[The problem]
Working from the entries that follow, transcribe exactly and only the lines from the one with "You are a computer-use" through the last, pictures excluded.

[Dataset extract]

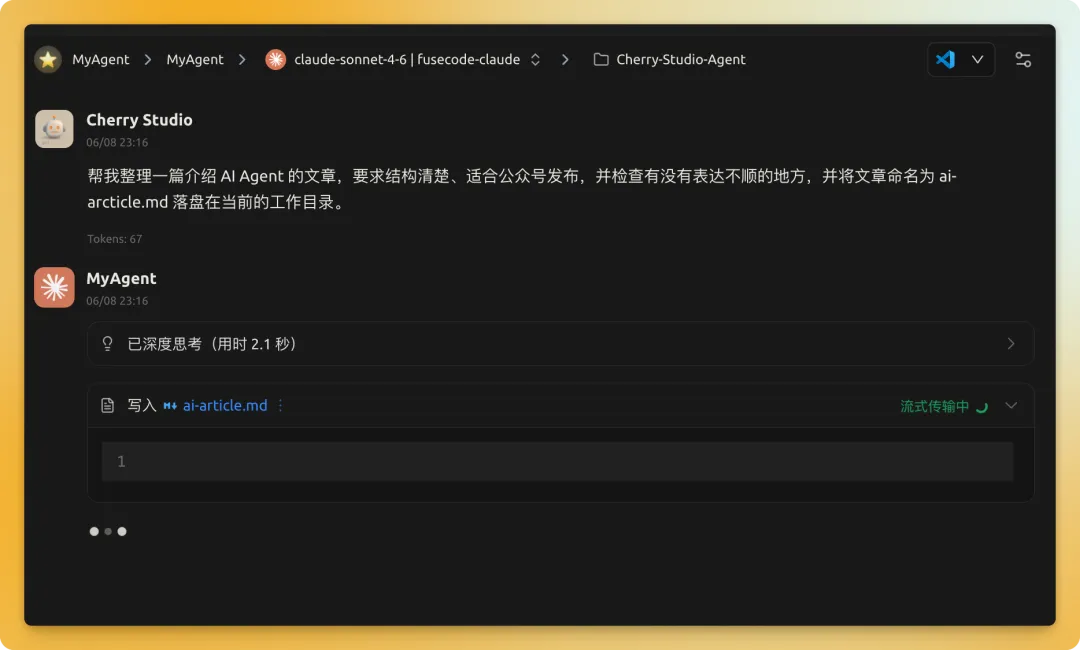Open the settings sliders icon
Image resolution: width=1080 pixels, height=650 pixels.
coord(1023,60)
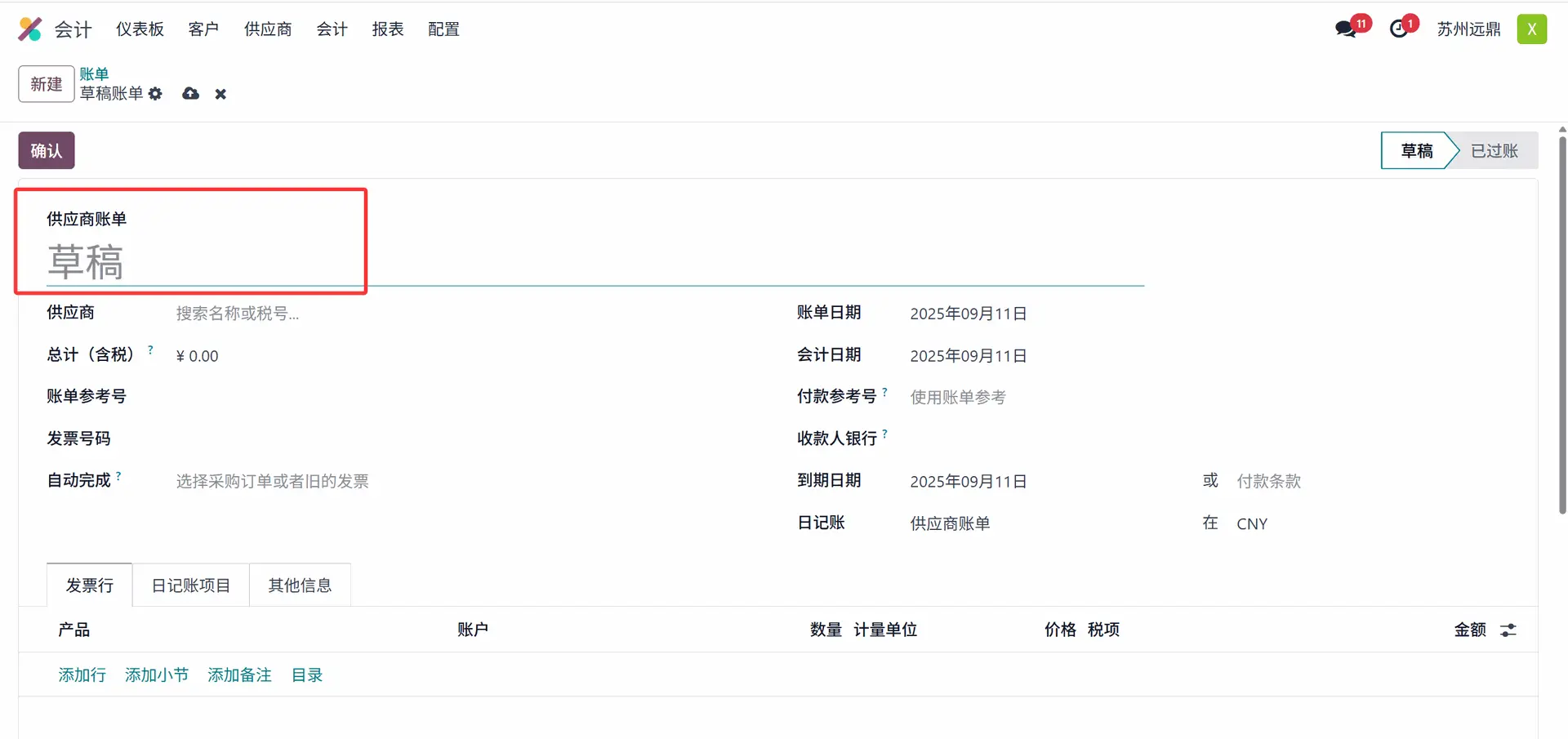Open the 报表 menu
The height and width of the screenshot is (739, 1568).
pos(387,29)
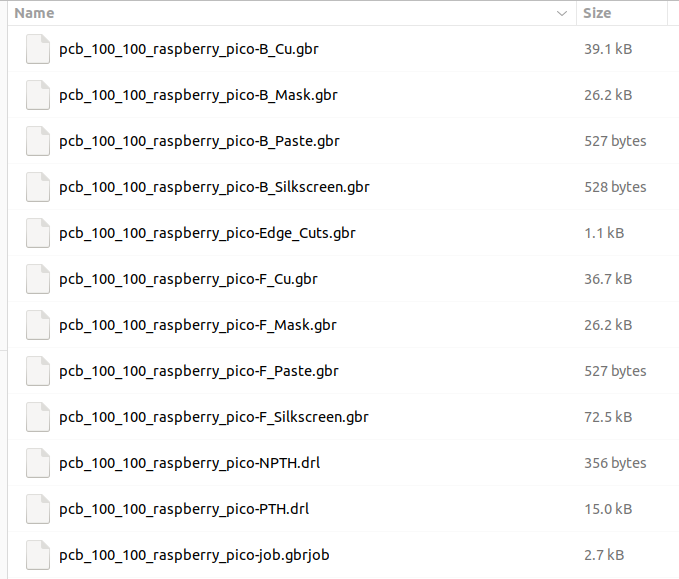Image resolution: width=679 pixels, height=579 pixels.
Task: Select the icon beside B_Silkscreen.gbr
Action: tap(38, 187)
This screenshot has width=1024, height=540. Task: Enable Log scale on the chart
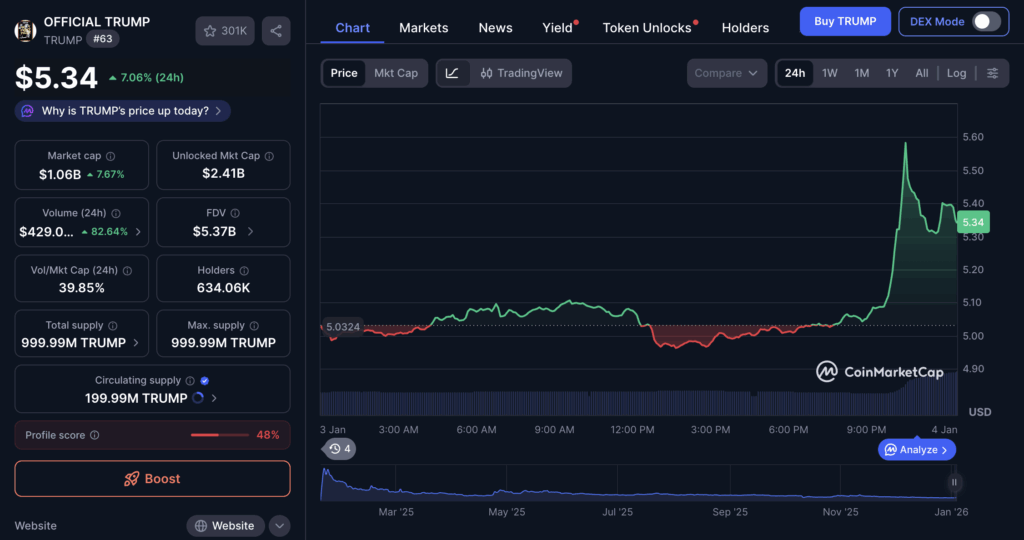[956, 73]
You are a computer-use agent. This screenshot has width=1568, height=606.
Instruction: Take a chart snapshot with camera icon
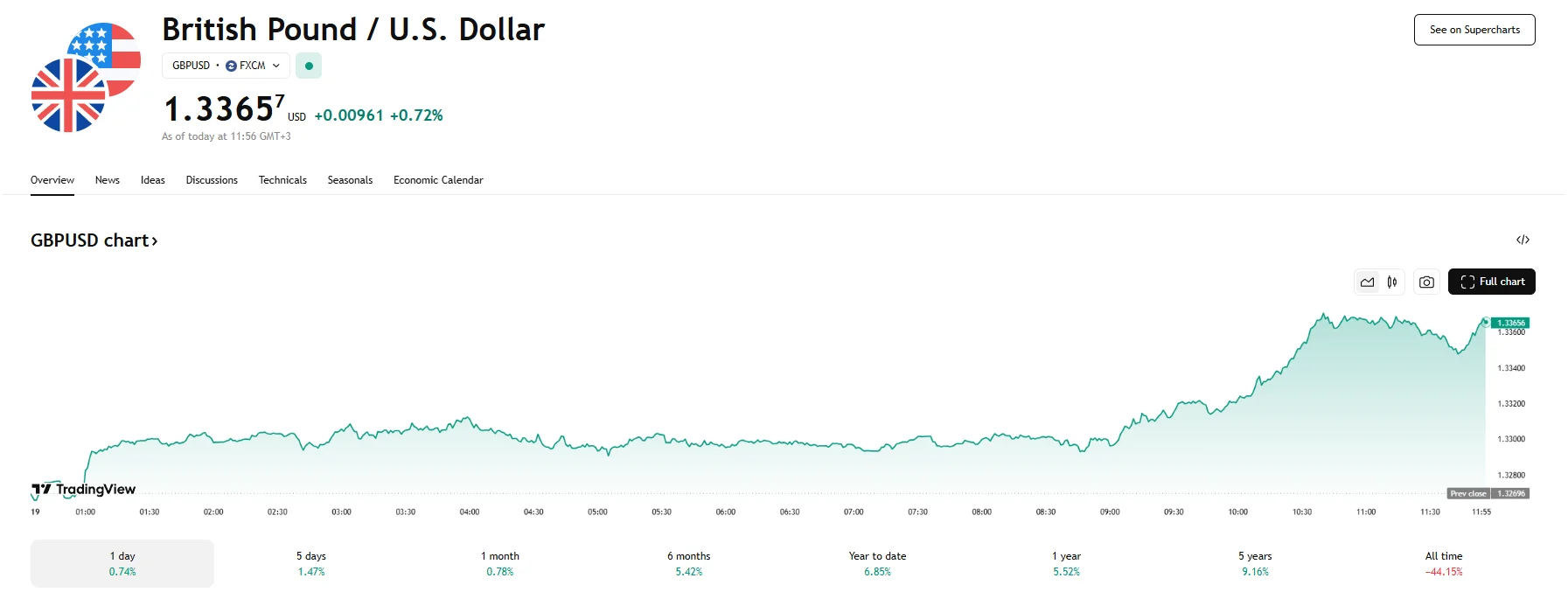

[Output for this exercise]
You are a computer-use agent. This screenshot has width=1568, height=606.
Instruction: Take a chart snapshot with camera icon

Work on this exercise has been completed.